With Ollama, pull a reranking-capable model:

ollama pull bge-reranker-v2-m3

Other options: bge-reranker-large, jina-reranker-v2-base-multilingual (if available in the Ollama library).

With LM Studio, load any GGUF reranking model into the local server.

Once running, select the model in Settings → Tools & MCP → RAG → Reranker. Local rerankers are slower than cloud alternatives but free and fully private.

If you don’t need local reranking, you can skip it entirely — vector search without reranking still produces good results. Or use Voyage AI / Jina AI free tiers for cloud reranking at minimal cost.

Configure the RAG pipeline

RAG settings panel showing embedding provider/model selection, reranking toggle, and reranker model dropdown

Open Settings → Tools & MCP → RAG.
Select an embedding provider and model.
Optionally enable reranking and select a reranker model.
Save. New documents use the selected models. Existing documents need re-indexing if you change the embedding model (QARK prompts you).

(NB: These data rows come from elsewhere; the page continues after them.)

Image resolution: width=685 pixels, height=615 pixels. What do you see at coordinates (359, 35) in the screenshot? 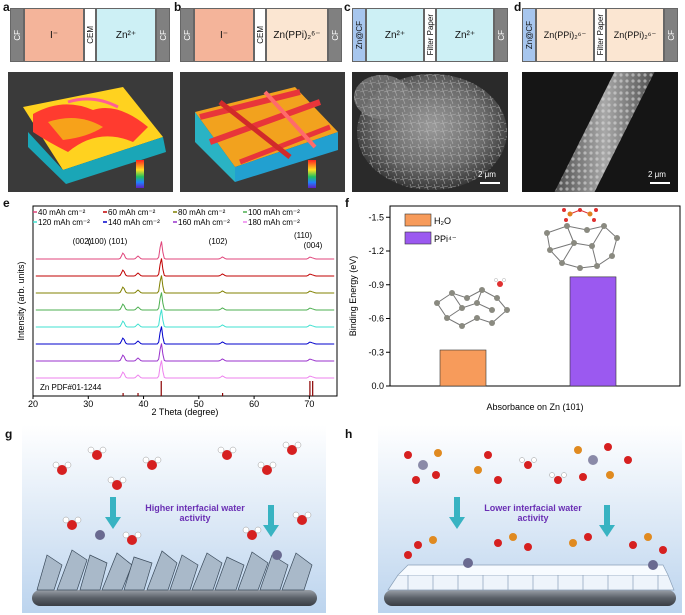
I see `zncf-left-c: Zn@CF` at bounding box center [359, 35].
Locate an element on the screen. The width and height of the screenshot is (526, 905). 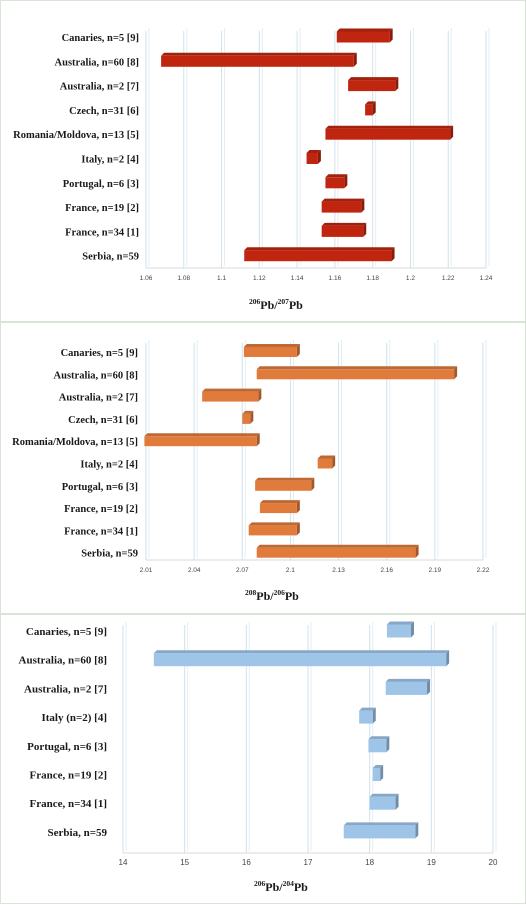
x-tick-label: 20 is located at coordinates (494, 862).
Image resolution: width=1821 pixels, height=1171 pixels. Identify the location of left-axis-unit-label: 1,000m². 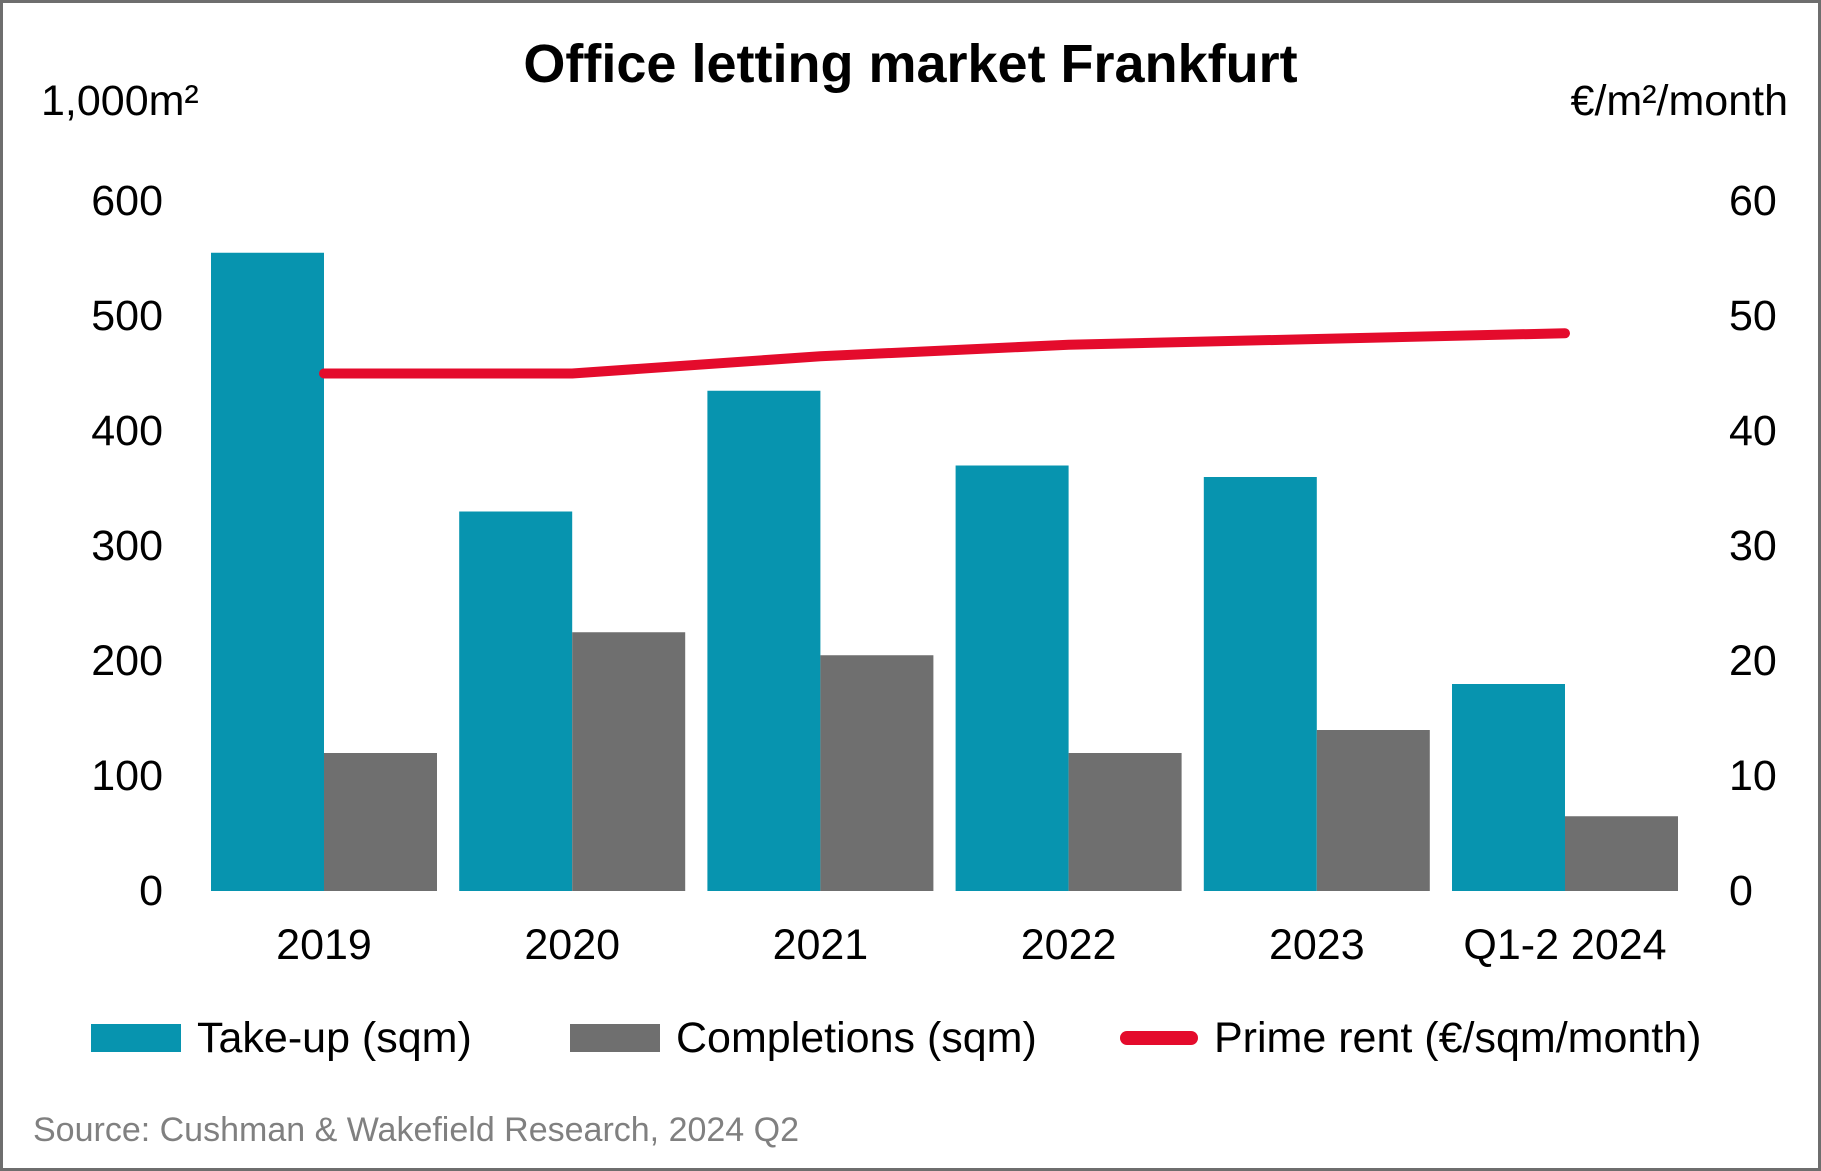
(120, 101).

You can also override RAG settings per conversation in the Info panel → Config tab — different embedding model, different reranker, different threshold.

Choosing models

Priority	Embedding	Reranking
Best accuracy	Voyage voyage-3 or OpenAI text-embedding-3-large	Voyage rerank-2
Lowest cost	Gemini embedding (free tier) or Voyage voyage-3-lite	Voyage rerank-2-lite
Multilingual	Jina embeddings-v3 or Voyage multilingual-2	Jina reranker-v2-multilingual
Code / technical docs	Voyage voyage-code-3	Any reranker
Multimodal (images + text)	Gemini embedding-2-preview or Jina CLIP v2	Any reranker
Offline / air-gapped	Ollama with nomic-embed-text	Not available locally

Changing embedding models

Different models produce vectors in different dimensional spaces — they’re not interchangeable. If you switch embedding models after indexing documents, QARK prompts you to re-index. Re-indexing processes all documents through the new model and replaces the stored vectors.